#### Texto fornecido:

____

Kind of Blue.
Um disco, um estilo, uma lenda, um mito, uma escola. Todos esses
adjetivos e outros mais foram usados para descrever o grande momento
da carreira de Miles Davis e - para muitos - do próprio
jazz. Com uma banda fabulosa - John Coltrane, Bill Evans, Julian
"Cannonball" Adderley, Paul Chambers, Jimmy Cobb e o
pianista Wynton Kelly em apenas uma faixa - Miles criou composições
fabulosas, começando com a clássica "So What"
que abre o disco. Depois desse trabalho, jamais a música
seria a mesma...
Em
1994 resolvi comprar meu primeiro disco de jazz e por ter lido
que esse era o melhor disco de Miles Davis, arrisquei.
O disco nem vinha com a
clássica capa original e sim com essa que está ao
lado. Não sei qual a razão de mudarem algo tão
clássico, mas desde esse dia, Kind of Blue
fez parte da minha vida de forma irremediável.
Considerado o maior disco
de jazz já feito e um dos mais vendidos até hoje,
Miles conseguiu com ele coroar sua volta nos anos 50 e se fixar
com o grande nome do jazz mundial.
Mas, seu nascimento teve
alguns desdobramentos interessantes...
Para
começar a falar desse disco é preciso retroceder
mais de um ano. Miles possuía então um sexteto fabuloso
com Red Garland (piano), Philly Joe Jones (bateria), Paul Chambers
(baixo), John Coltrane (sax tenor) e Julian "Cannonball"
Adderley (sax alto).
Miles também tinha
o saudável hábito de pagar bem aos seus músicos,
mas apenas quando estavam tocando. Nos meses em que ficavam parados,
cada um se virava como podia. E Miles não estava dando
muitos shows naquele ano, o que obrigou, principalmente, a Joe
Jones tocar com outras pessoas. Isso começou a criar um
sério obstáculo, porque quando Miles precisava dele,
Jones já tinha compromissos agendados com outros. Por isso,
resolveu chamar James Cobb, que tocava no quinteto de "Cannonball"
Adderley. Cobb ficou extasiado com isso, não apenas pela
ótima remuneração, mas pelos músicos
envolvidos.
Outro
problema sério de Red Garland e Joe Jones era com as drogas.
Isso acabou arranjando muitos transtornos a Miles, que resolveu
contratar um jovem pianista branco recomendado por George Russell:
Bill Evans.
Jovem ainda, Bill tinha
um estilo totalmente diferente de Red Garland. Adepto da escola
francesa impressionista, tinha um estilo mais "europeu"
e que agradou em cheio Miles.
Porém, Bill não
se sentia à vontade no sexteto. Primeiro por ser o único
branco e, segundo, por se sentir intimidado com tantos nomes importantes:
"o grupo só tinha super-homens".

____

#### Tarefas propostas:
a – De acordo com o texto sobre o disco Kind of Blue, quem recomendou Bill Evans a Miles Davis?
b – Reproduza fielmente o trecho do texto sobre o disco Kind of Blue desde "Adderley. Cobb ficou" até "Bill Evans.", inclusive.
c – Dê prosseguimento ao texto sobre o disco Kind of Blue a partir do ponto em que ele termina.
O material apresentado adiante não é necessário.

____

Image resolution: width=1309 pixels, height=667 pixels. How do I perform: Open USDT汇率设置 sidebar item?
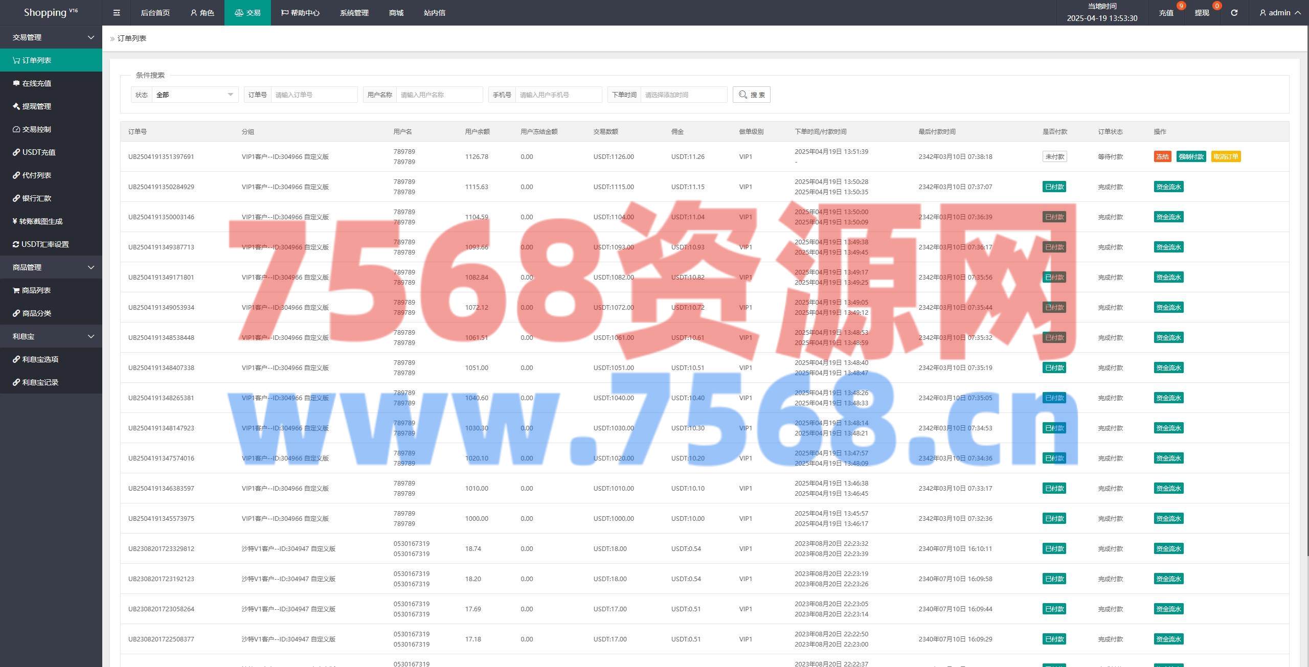(x=45, y=244)
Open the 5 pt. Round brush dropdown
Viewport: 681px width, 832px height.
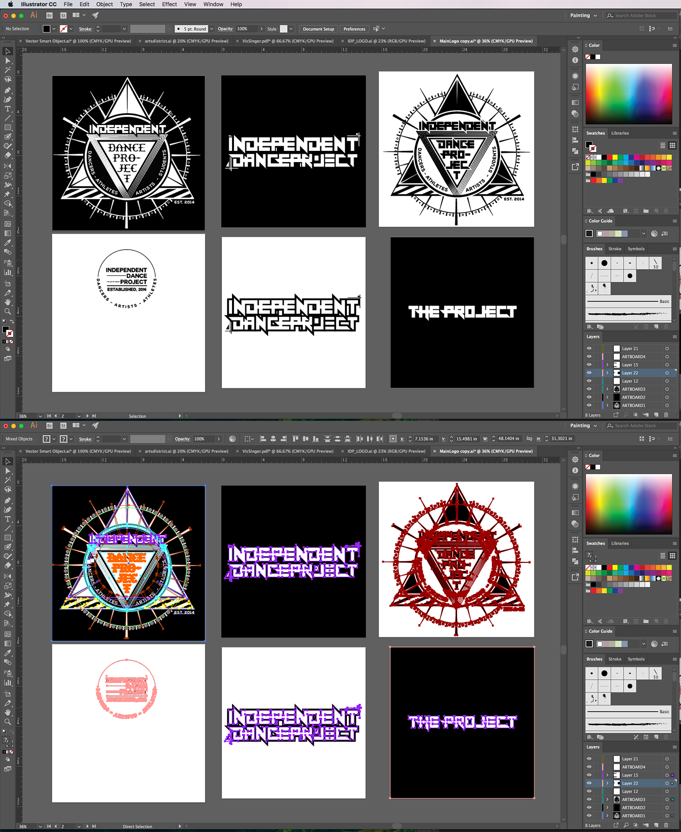pyautogui.click(x=212, y=29)
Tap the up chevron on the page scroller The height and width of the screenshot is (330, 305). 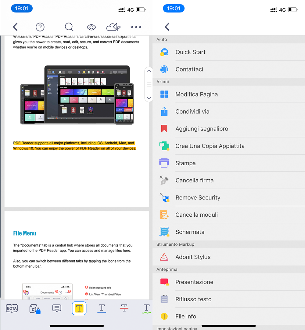149,71
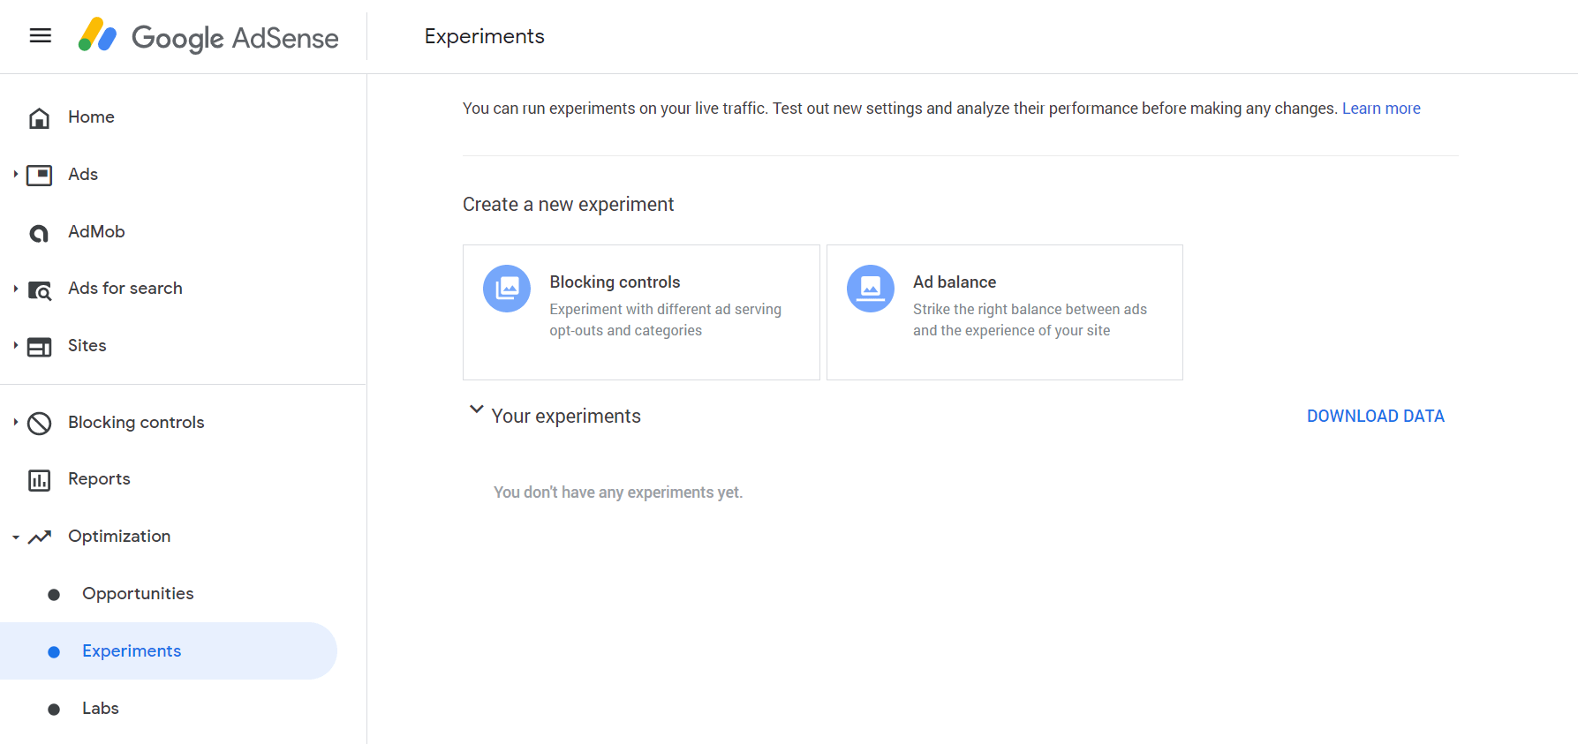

____

#### Respostas por tarefa:
a – George Russell.

b –
Adderley. Cobb ficou extasiado com isso, não apenas pela
ótima remuneração, mas pelos músicos
envolvidos.
Outro
problema sério de Red Garland e Joe Jones era com as drogas.
Isso acabou arranjando muitos transtornos a Miles, que resolveu
contratar um jovem pianista branco recomendado por George Russell:
Bill Evans.

c –
Além disso, Bill
não entendia o humor de Miles, muito seco e não
gostava de suas brincadeiras. Certa vez, ao dar uma opinião
em uma discussão interna viu o chefe dizer que eles não
precisavam da opinião de um branco. "Era uma brincadeira
de Miles, mas Bill se sentiu completamente desconcertado",
relembra James Cobb.
Bill começou a mudar
a maneira de Miles compor, agora mais interessado em climas mais
suaves. O problema é que Bill ficou apenas poucos meses,
saindo em novembro, sendo substituído temporariamente por
Red Garland novamente.
Miles
começava a encontrar outros problemas: Coltrane e Adderley
tinham seus próprios grupos e queriam deixar o sexteto.
Precavido, Miles conseguiu um contrato para Coltrane e seu grupo
com a Atlantic Records e conseguiu que seu empresário arrumasse
shows para os dois, nos intervalos em que não estivessem
tocando ou gravando.
Em fevereiro de 1959, Miles
consegue um novo pianista, Wynton Kelly. No dia 2 de março,
Miles convoca seus músicos para uma nova sessão
e Wynton fica chocado e surpreso ao encontrar Bill Evans lá.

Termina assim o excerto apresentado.